D’autre part, le grand mouvement indigéniste amorcé dans l’ensemble des communautés andines suscite également la réhabilitation de certaines traditions. Ainsi, la musique traditionnelle est remise à l’honneur un peu partout dans les Andes par de très jeunes musiciens (1) dont la motivation est souvent plus d’ordre « politique » et identitaire que strictement traditionnelle.
La musique pour les Quechua était d’abord un moyen de mettre en communication le monde spirituel avec le monde inférieur, en particulier à dates fixes, lors des semailles et des récoltes. A chaque cycle agraire correspondait une instrumentation propre, un répertoire particulier. La christianisation des rites précolombiens avait abouti à une sorte de consensus moral et religieux auquel, contraints et forcés, les Quechua s’étaient pliés. Aujourd’hui, nombreux sont les Quecha qui revendiquent leurs racines, certains passant à l’action politique et syndicale, d’autres réhabilitant le patrimoine culturel ou tentant de sauvegarder ce qu’il en reste. La démarche du groupe Takiy huayna illustre cette résistance.

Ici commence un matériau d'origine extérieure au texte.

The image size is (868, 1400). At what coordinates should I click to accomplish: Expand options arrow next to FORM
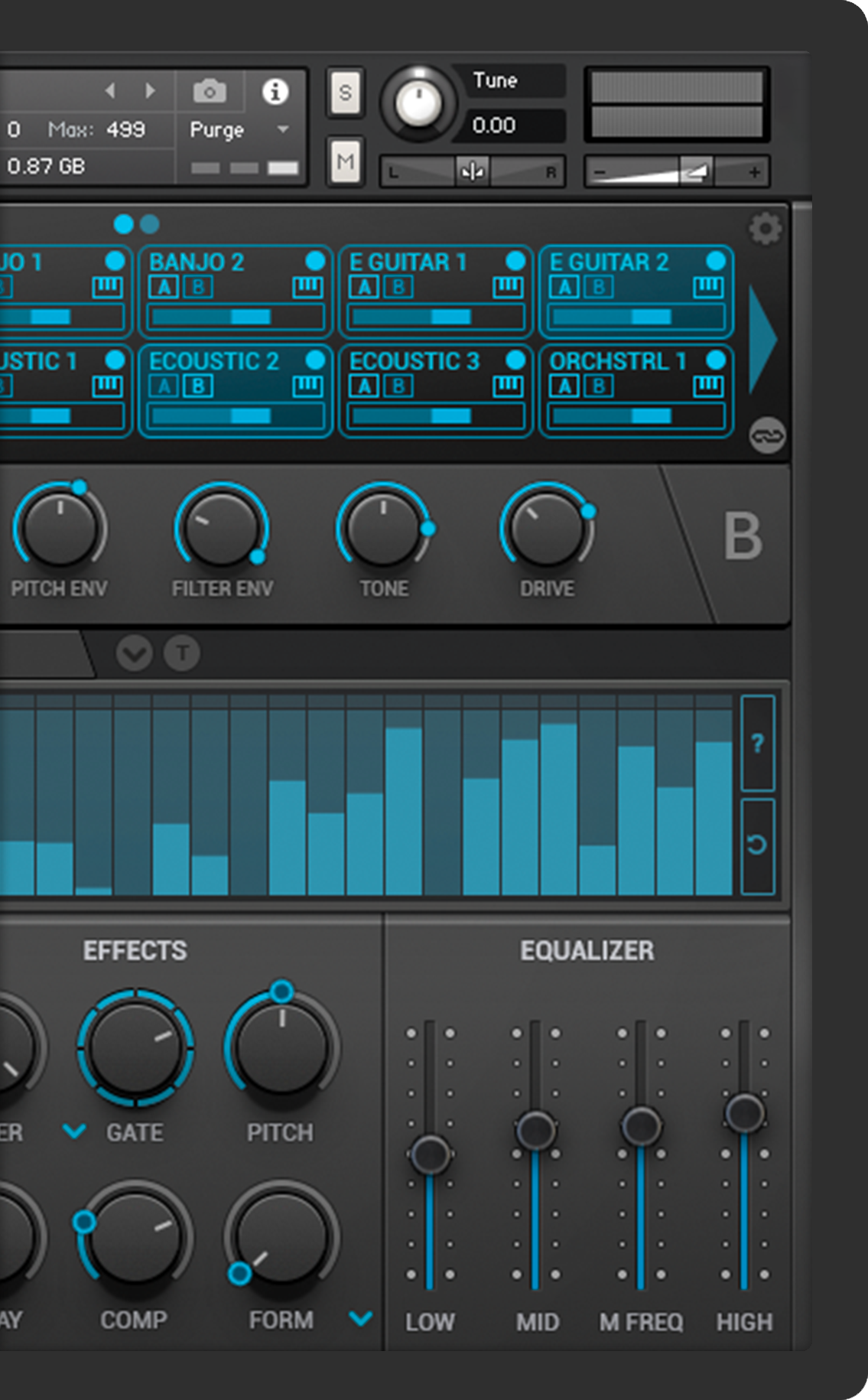point(360,1317)
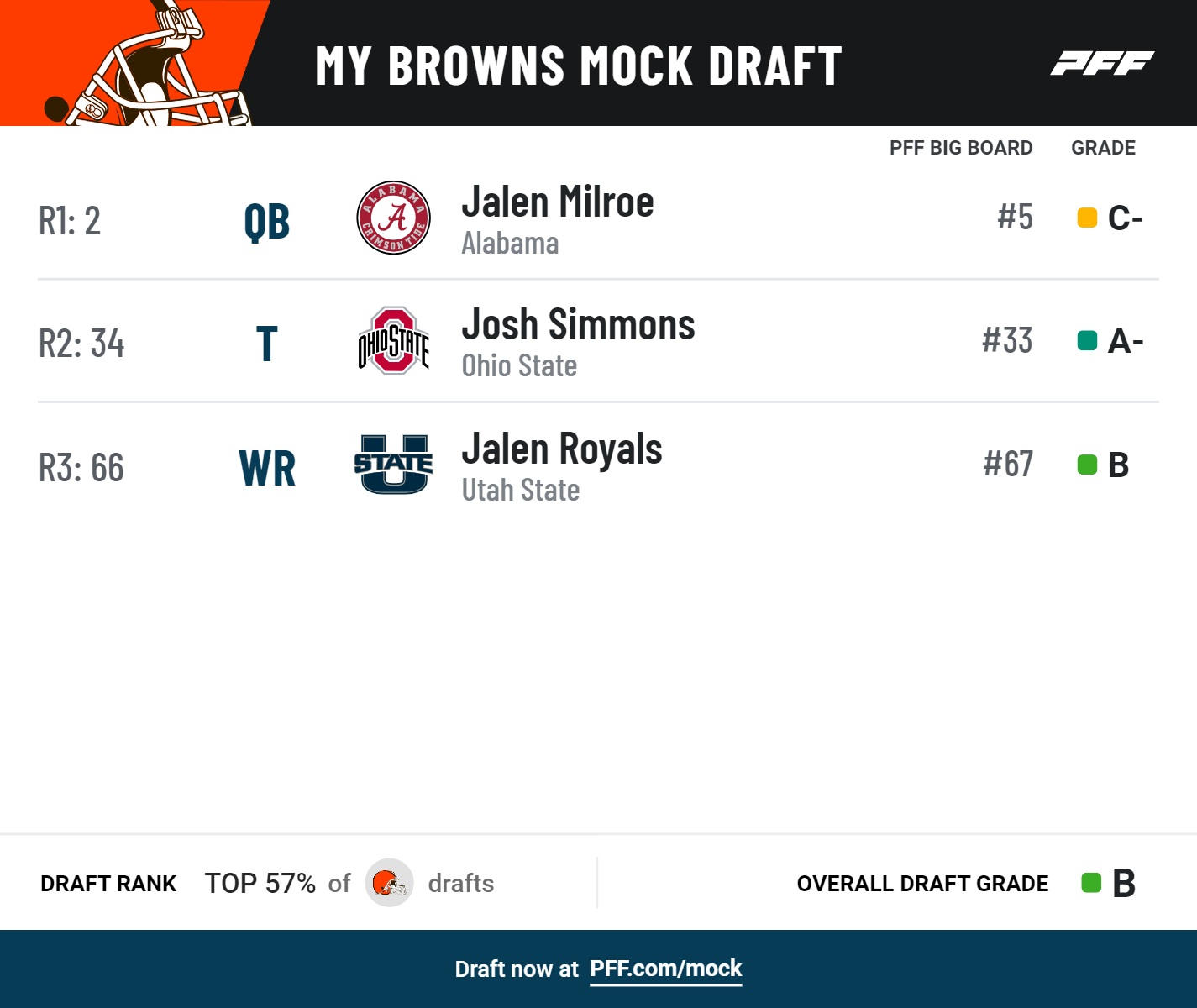The height and width of the screenshot is (1008, 1197).
Task: Select player name Jalen Royals
Action: [561, 449]
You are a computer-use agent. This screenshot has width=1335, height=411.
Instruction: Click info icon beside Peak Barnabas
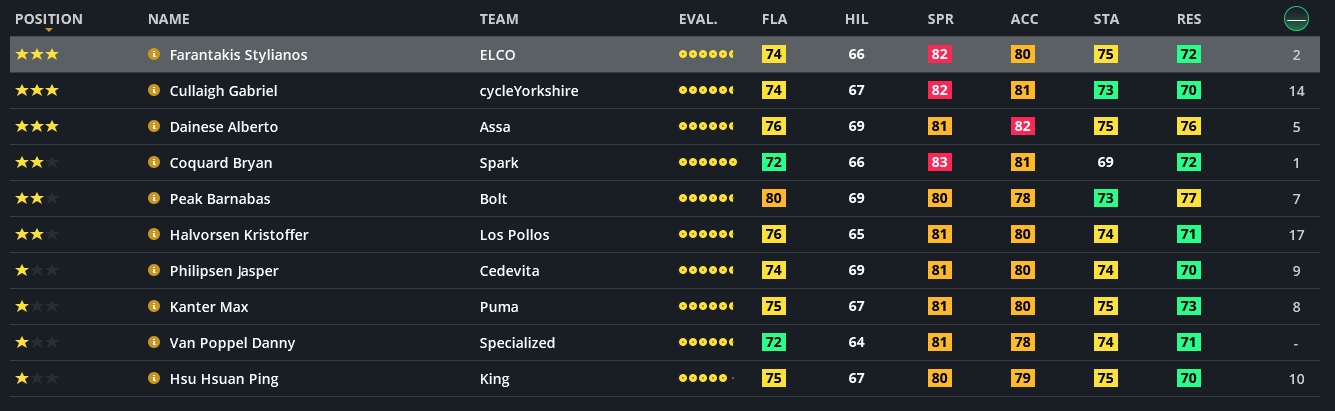click(154, 199)
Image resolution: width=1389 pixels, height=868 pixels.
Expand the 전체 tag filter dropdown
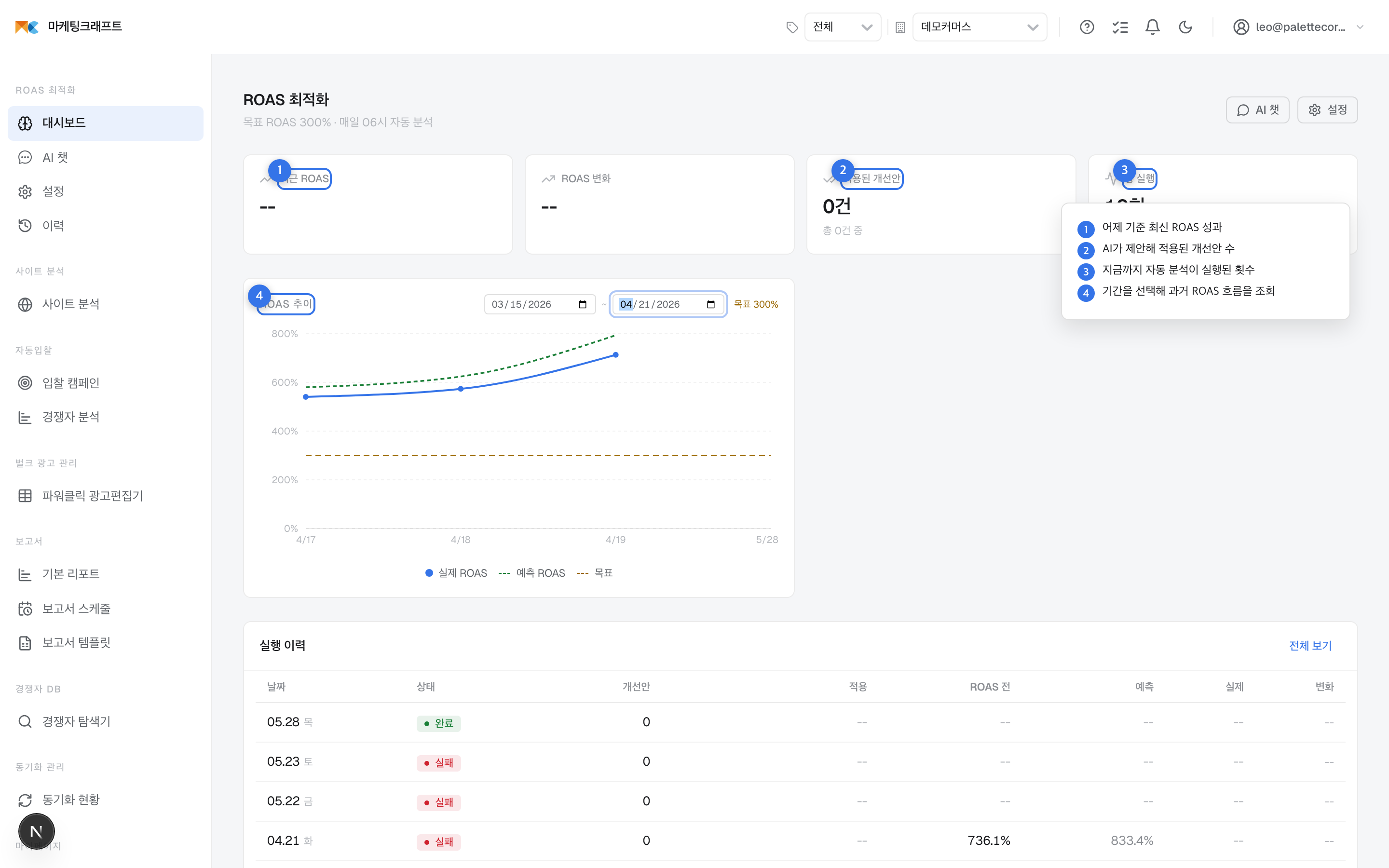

La prise de conscience de la jeunesse
Le groupe Takiy huayna (El cantar de los Jovenes) comprend une dizaine de musiciens, des garçons et des filles, âgés au moment de ces enregistrements de moins de trente ans. Le groupe s’est constitué à la fin des années nonante en se donnant pour mission la sauvegarde des traditions musicales de la région de Chinchero. Seul groupe à Chinchero et dans les environs, on retrouve ses membres jouant en public ou accompagnant des danses traditionnelles à l’occasion de toutes les fêtes religieuses ou familiales des différentes communautés. Leur répertoire instrumental et vocal (en quechua), a été collecté auprès des anciens et soigneusement retranscrit pour en préserver la mémoire. De même, les instruments traditionnels ont été réhabilités, mais certains musiciens ne cachent pas leur attrait aujourd’hui pour une instrumentalisation plus moderne, électronique. Les instruments les plus fréquemment utilisés sont la petite flûte à encoche (quena), la conque (pututo), le tambour (tinya) et le grand tambour à deux membranes (bombo). Quant aux grandes flûtes (lawato), elles ne sont pratiquement plus utilisées dans la région, même par un groupe sensibilisé aux traditions comme peut l’être le Takiy huayna de Chinchero.
Ces enregistrements ont été réalisés en avril 2002, sur le parvis de la petite église Huancapata de Pumagaga, un ancien site inca « christianisé » qui surplombe Chinchero (3800 mètres).
1. Dans la même collection, le disque Wayra - Musiques des Indiens yampara et charkas (Col.CD 109) illustre une démarche similaire de résistance culturelle, cette fois par un groupe de jeunes métis (Comunidad Pachamama) de la région de Sucre, au Chuquisaca en Bolivie.